The meeting the couple organized in that room consisted of twelve gay rights leaders from across the country. George Raya, now 75 and a longtime LGBTQ+ activist, is one of the last surviving attendees of that meeting. When asked by the Advocate to explain the significance of the meeting, Raya doesn’t hold back on the feelings of the moment.
“It started the ball rolling for gay rights, because back then, we had no rights,” Raya explained. “Many people don’t know just how big this meeting was, and the fact it occurred in the Roosevelt Room, which is the main White House conference room. I recall all the paintings on the wall of Theodore Roosevelt and FDR. It was extremely exciting.”
Raya’s contribution at the meeting focused on the pressing issue of hepatitis in the LGBTQ+ community. He advocated for increased research and action. “I had friends diagnosed and in the hospital because it was a serious illness that just totally destroyed the liver. People were dying,” he remembers. “The data collected later became pivotal in the fight against AIDS, as it provided crucial insights into how the virus was transmitted.”
The visit catalyzed key shifts in federal policies, including the Department of Housing and Urban Development ceasing its discrimination against gay people seeking federal housing, the Immigration and Naturalization Service stopping its practice of barring gays from entering the country, and the Internal Revenue Service granting tax-exempt status to gay-oriented nonprofits like any other charitable organization.
Where this historic occasion started his legacy in backing LGBTQ+ rights, Carter would over time expand his vision, knowledge, and views of the queer community. A year later, in 1978, together with Former President Gerald Ford and future President Ronald Reagan, Carter spoke out against Proposition 6, also known as the Briggs Initiative, which asked voters to bar gays and lesbians from teaching in the public schools.
After his one term ended in Washington, defeated by Reagan, Carter would go on to put his time into humanitarian causes alongside his wife, Rosalynn Carter. Eventually, he and his wife’s work culminated in the creation of the Carter Center, which to this day focuses on making peace around the world through providing means for healthcare and being active in democracy.

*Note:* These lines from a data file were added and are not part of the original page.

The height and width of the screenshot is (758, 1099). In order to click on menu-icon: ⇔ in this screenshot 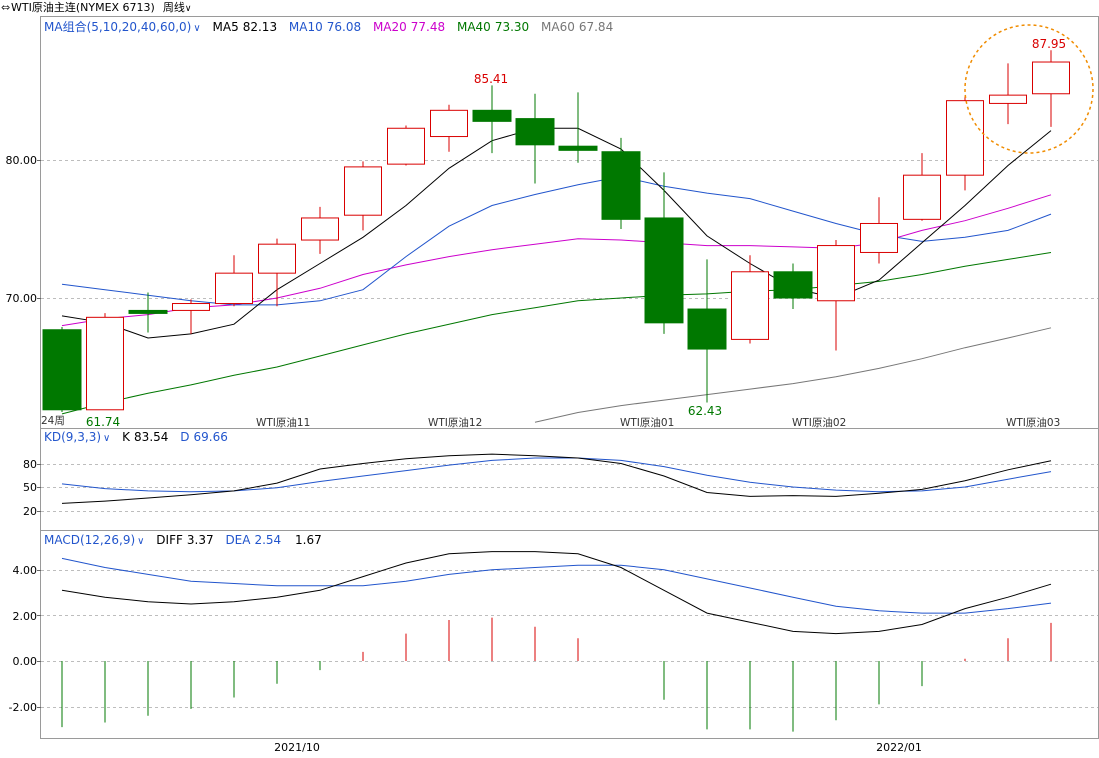, I will do `click(6, 8)`.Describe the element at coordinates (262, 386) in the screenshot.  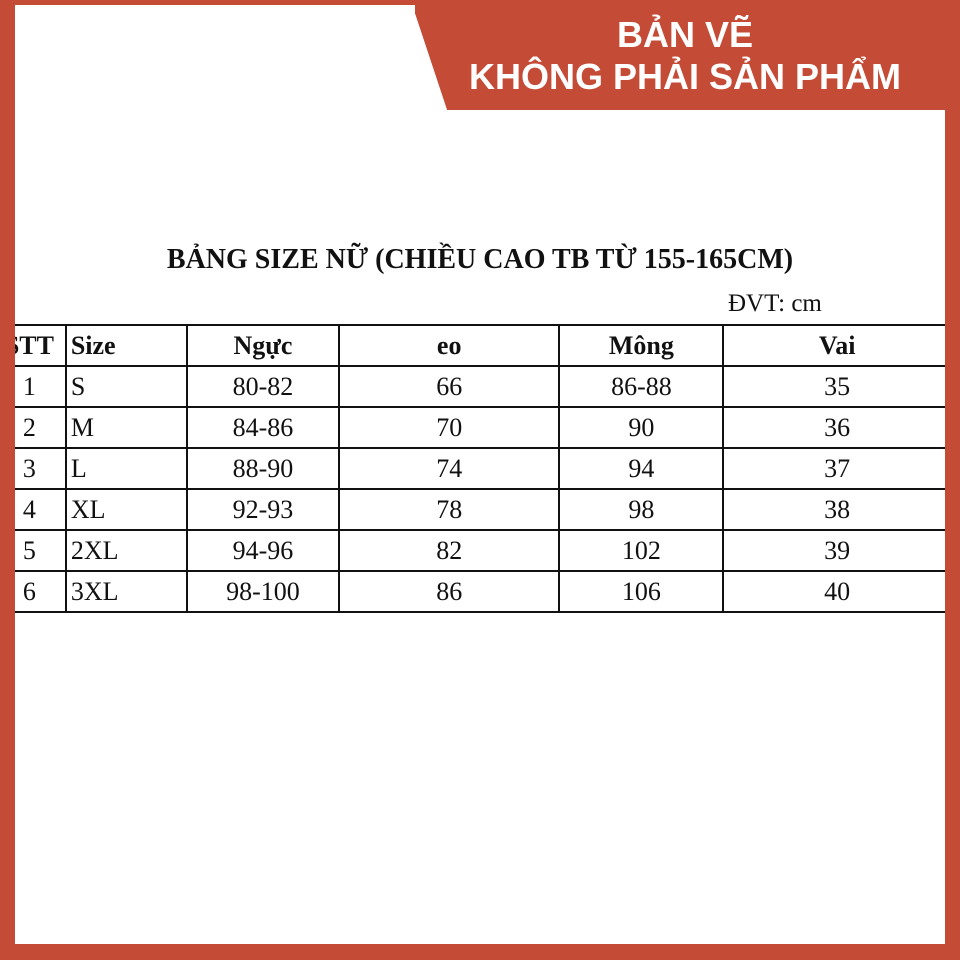
I see `cell-nguc: 80-82` at that location.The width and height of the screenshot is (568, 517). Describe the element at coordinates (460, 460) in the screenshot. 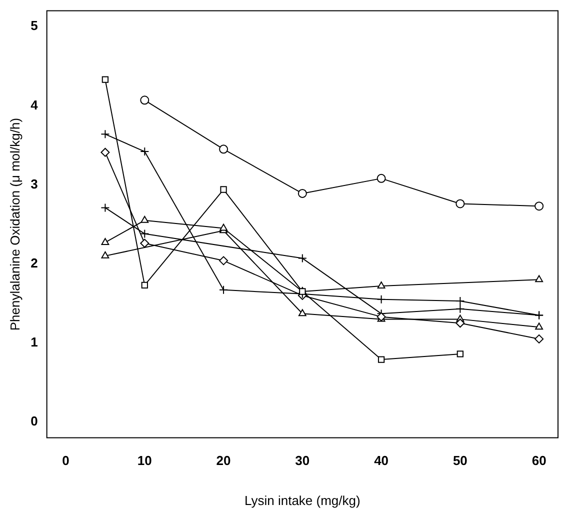

I see `x-tick-label: 50` at that location.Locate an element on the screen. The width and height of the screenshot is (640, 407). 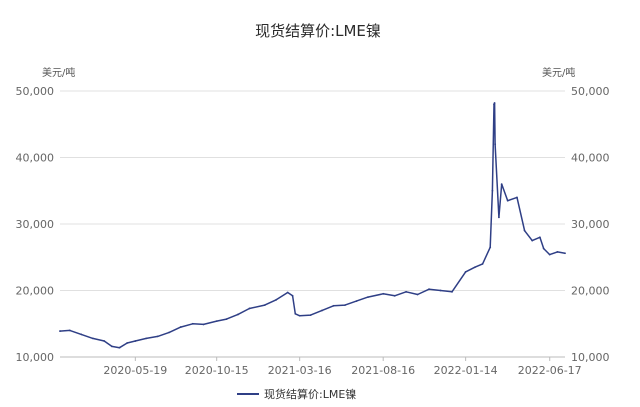
x-tick-label: 2022-01-14 is located at coordinates (466, 370).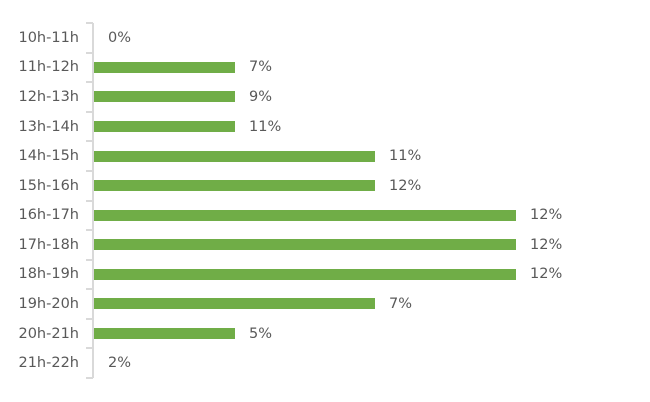 The height and width of the screenshot is (402, 650). What do you see at coordinates (48, 38) in the screenshot?
I see `category-label: 10h-11h` at bounding box center [48, 38].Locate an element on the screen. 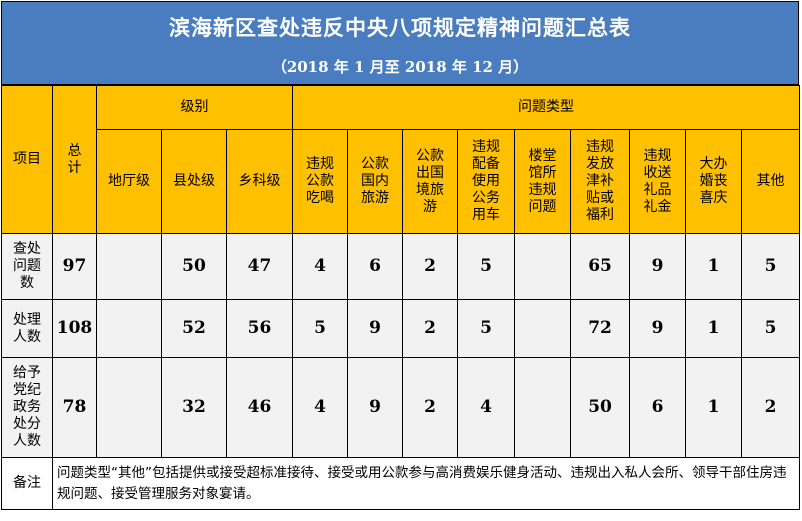  header-type-group: 问题类型 is located at coordinates (546, 108).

LGBTQ+ rights group the Human Rights Campaign remembered Carter’s queer rights legacy in a statement on Sunday.“All of us at the Human Rights Campaign feel an immense loss with the passing of former President Jimmy Carter,” said Kelley Robinson, president of the Human Rights Campaign. “In recent years, he became a prominent voice in support of LGBTQ+ rights, speaking out for marriage equality at a time when most national leaders in the U.S. still opposed it. For decades after he left the White House, he continued to make public service his enduring priority through his work with Habitat for Humanity and the Carter Presidential Center, cementing his reputation as a champion for human rights and as one of the all-time great former presidents. We extend our deepest condolences to his family and all who mourn him.”